§ Problem
Among the entries below, find the lines with the word "agent" and copy them.
*** Material for the task ***
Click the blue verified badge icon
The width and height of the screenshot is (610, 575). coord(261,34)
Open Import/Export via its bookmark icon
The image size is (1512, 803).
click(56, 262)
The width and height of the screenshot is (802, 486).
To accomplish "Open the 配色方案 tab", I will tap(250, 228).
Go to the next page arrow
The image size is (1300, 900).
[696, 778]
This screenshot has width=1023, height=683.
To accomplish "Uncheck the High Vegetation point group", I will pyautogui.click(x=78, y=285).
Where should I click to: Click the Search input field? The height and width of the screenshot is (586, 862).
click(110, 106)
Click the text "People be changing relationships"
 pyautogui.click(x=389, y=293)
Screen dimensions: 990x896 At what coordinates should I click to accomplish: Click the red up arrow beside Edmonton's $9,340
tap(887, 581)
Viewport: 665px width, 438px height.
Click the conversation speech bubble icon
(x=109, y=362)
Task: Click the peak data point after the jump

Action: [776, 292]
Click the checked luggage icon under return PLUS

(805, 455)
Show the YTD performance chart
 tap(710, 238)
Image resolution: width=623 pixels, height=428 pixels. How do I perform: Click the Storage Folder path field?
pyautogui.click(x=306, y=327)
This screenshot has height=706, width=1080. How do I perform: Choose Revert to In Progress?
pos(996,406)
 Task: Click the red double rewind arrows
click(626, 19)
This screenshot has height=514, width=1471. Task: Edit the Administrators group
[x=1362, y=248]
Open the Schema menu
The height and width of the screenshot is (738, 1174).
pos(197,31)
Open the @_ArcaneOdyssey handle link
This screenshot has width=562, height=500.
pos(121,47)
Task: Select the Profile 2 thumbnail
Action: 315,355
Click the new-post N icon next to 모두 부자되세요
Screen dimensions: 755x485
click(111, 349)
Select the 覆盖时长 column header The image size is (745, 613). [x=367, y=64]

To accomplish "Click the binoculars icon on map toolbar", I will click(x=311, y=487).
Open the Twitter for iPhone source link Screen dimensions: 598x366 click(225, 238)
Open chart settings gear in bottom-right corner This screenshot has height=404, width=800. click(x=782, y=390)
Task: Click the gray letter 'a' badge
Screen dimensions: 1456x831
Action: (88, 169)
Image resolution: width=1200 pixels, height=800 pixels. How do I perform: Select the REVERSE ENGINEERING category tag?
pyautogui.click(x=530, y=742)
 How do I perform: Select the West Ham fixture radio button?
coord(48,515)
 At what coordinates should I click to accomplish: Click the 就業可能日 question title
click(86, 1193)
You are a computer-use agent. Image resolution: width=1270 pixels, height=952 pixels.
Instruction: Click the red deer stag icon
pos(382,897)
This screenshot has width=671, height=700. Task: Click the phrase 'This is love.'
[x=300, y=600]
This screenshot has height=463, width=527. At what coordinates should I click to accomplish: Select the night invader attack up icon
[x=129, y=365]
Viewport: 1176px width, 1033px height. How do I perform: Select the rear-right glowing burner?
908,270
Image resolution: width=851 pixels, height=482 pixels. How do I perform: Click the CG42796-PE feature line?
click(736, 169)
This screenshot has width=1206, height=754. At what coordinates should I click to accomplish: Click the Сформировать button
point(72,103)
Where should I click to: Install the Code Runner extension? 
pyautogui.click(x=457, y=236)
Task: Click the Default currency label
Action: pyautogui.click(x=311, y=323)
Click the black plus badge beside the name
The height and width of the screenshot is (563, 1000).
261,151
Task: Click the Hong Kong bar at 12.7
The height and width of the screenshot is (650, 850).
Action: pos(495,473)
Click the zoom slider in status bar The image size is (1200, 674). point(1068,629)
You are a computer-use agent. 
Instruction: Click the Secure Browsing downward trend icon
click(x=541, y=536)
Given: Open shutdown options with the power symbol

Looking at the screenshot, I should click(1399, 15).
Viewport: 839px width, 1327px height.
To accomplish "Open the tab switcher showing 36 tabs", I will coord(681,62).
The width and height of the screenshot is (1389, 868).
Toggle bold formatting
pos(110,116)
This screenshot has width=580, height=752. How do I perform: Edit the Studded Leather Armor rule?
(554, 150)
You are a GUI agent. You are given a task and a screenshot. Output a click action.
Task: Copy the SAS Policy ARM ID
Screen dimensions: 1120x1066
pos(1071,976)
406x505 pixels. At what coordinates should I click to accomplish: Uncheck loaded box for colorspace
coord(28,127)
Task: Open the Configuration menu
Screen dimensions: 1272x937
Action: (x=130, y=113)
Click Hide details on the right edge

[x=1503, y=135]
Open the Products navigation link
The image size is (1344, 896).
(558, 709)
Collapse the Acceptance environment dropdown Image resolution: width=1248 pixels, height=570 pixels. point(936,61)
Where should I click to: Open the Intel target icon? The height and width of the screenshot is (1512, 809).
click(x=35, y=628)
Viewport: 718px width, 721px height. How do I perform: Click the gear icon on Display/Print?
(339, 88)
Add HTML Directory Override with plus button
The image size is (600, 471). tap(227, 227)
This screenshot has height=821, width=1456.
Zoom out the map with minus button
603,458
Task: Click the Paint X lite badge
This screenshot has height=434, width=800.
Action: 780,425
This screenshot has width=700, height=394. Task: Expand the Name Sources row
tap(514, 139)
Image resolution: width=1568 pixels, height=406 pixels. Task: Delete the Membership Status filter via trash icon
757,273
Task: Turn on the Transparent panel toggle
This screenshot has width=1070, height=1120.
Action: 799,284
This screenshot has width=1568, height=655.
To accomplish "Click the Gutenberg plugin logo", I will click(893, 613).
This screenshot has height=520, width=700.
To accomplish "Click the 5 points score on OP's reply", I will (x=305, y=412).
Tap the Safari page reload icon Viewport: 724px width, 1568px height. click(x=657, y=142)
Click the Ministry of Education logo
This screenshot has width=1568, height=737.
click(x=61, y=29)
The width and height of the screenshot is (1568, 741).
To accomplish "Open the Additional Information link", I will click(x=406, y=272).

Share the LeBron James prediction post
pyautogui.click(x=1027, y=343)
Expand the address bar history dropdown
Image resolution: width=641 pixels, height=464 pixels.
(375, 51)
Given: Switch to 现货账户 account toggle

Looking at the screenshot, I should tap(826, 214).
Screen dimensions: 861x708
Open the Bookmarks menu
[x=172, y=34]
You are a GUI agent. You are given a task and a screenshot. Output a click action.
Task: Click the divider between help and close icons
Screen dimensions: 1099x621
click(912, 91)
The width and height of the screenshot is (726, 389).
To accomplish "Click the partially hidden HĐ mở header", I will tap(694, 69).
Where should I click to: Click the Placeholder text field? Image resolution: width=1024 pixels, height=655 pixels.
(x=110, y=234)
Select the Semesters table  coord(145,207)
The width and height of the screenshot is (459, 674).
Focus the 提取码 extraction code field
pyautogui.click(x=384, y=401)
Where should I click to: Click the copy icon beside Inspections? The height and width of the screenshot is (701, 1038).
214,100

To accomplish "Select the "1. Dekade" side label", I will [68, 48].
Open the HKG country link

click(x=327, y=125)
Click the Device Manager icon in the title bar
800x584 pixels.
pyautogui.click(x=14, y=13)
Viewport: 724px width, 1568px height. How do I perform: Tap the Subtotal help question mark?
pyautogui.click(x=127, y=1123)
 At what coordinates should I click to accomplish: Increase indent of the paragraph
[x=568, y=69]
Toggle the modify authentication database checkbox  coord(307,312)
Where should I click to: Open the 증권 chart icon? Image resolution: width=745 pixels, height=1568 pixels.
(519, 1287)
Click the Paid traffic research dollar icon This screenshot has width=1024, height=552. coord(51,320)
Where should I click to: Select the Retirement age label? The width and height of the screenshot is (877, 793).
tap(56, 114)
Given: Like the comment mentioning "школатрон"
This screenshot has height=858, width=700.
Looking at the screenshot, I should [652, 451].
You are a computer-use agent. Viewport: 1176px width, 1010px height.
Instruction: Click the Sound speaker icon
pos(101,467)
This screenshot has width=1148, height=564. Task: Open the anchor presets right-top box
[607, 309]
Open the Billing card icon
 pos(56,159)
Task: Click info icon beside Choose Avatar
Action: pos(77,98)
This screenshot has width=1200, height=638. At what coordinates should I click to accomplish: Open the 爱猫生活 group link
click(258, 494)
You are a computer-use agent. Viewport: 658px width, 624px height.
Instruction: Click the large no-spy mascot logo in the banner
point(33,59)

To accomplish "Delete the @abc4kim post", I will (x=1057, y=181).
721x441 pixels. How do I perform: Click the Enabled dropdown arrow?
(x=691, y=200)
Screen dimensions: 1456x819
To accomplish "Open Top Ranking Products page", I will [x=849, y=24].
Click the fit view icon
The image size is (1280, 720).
*** End of Material for the task ***
§ Your response
You are a computer-use agent. Image resolution: width=1270 pixels, height=952 pixels.
You are a computer-use agent. 
You are a GUI agent. You are given a task and a screenshot. Output a click action.
You are a GUI agent. You are given a task and a screenshot. Output a click action.
You are a computer-use agent. Viewport: 1176px width, 1010px height.
You are a computer-use agent. Viewport: 658px width, 624px height.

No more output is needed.